“Do you remember asking me if I listened to the brook?” Esther asked laughingly, as they stood looking at the dancing waters of the stream. “Well, I know now just what you meant. It’s company, isn’t it?”
Then Faith told her of the “Chiming Waters” of Ticonderoga, and of some of the old tales of the lake that her aunt and Nathan had related.
“Did you see the English soldiers?” questioned Esther.
“Oh, yes.” And Faith described the skating party on the lake that the redcoats had interfered with. “I wish I could see Ethan Allen, as I did that day in September, and tell him all about the fort and the soldiers, and ask him to drive the English away. My father says that Colonel Allen could drive them away,” said Faith.
“Of course he could! My father says so, too,” agreed Esther. “Would it not be a fine thing for us to send him a letter, Faith, and ask him?”
“Oh, Esther! That’s just what I thought of. But we ought to do it right away, for more soldiers are coming to the fort, Nathan Beaman says, and then it won’t be so easy,” responded Faith.
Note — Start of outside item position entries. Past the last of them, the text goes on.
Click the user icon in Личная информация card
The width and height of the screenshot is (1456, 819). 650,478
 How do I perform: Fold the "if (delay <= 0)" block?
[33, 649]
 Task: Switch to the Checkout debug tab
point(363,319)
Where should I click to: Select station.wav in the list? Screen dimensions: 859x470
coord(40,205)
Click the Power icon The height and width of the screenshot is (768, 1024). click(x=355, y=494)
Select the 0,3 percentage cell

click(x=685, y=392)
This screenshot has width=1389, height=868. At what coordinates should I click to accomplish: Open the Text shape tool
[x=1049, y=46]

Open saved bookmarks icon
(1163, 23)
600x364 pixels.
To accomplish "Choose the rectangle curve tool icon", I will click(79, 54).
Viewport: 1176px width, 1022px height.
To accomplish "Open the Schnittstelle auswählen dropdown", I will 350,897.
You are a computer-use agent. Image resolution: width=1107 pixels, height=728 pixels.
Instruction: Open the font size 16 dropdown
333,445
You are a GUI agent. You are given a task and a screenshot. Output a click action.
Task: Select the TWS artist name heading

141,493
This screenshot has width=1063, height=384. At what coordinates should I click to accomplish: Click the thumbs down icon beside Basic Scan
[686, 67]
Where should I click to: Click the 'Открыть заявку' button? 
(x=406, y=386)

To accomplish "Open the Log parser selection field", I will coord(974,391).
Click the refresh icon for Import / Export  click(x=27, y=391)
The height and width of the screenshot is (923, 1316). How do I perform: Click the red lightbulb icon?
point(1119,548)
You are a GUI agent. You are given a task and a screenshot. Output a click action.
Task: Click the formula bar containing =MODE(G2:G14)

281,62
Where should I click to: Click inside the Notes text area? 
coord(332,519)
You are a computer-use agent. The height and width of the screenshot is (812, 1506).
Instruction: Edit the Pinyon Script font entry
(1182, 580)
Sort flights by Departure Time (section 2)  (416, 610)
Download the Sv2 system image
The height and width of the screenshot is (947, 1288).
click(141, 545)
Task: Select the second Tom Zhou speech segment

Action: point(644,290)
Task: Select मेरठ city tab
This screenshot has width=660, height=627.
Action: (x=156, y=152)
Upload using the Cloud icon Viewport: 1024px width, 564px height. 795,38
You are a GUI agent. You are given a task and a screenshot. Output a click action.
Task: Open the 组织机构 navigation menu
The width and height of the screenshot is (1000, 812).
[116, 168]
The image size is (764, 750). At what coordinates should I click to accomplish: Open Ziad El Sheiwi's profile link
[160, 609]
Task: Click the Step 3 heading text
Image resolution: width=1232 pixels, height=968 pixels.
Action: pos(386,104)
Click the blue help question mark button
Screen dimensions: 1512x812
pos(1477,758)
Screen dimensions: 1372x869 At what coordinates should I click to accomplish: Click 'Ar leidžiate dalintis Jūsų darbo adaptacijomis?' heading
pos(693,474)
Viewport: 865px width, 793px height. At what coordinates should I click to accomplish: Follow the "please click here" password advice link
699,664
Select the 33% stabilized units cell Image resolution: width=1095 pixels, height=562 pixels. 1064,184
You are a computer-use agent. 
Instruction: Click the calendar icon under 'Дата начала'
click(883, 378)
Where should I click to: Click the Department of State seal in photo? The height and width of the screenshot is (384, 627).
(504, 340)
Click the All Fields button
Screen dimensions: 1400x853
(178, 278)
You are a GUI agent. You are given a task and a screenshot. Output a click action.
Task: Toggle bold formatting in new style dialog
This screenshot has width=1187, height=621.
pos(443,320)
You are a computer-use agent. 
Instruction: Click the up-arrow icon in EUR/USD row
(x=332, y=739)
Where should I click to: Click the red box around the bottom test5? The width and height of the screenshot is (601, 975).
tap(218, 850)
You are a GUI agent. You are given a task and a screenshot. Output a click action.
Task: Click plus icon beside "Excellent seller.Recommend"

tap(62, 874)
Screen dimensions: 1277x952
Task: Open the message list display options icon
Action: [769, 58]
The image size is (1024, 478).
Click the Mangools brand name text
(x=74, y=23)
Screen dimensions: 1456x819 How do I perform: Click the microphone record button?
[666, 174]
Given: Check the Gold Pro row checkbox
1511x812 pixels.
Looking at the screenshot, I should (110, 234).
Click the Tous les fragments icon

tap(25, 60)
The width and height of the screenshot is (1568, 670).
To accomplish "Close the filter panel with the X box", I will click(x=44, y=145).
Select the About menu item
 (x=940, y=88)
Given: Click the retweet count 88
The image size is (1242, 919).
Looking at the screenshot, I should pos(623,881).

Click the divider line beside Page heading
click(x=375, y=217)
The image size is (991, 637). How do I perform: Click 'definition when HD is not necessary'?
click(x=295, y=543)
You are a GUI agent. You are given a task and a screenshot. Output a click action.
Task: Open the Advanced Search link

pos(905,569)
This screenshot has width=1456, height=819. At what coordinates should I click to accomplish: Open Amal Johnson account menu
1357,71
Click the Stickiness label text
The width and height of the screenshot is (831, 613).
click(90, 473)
The two little girls talked earnestly. They both knew of the cave on the rocky slope near Lake Dunmore, and that messages were sometimes left there for the settlers. But Lake Dunmore was a long distance away.
“It would take all day to go and get back,” said Esther, “and our mothers would never let us go; you know they wouldn’t.”
“One of us ought to go to-morrow,” answered Faith, “but how can we plan it?”
“I know! I know!” declared Esther. “I’ll ask your mother if you may come for a visit, and then you’ll go home at night. Some time you can tell her all about it,” concluded Esther as she noticed Faith’s serious and doubtful expression.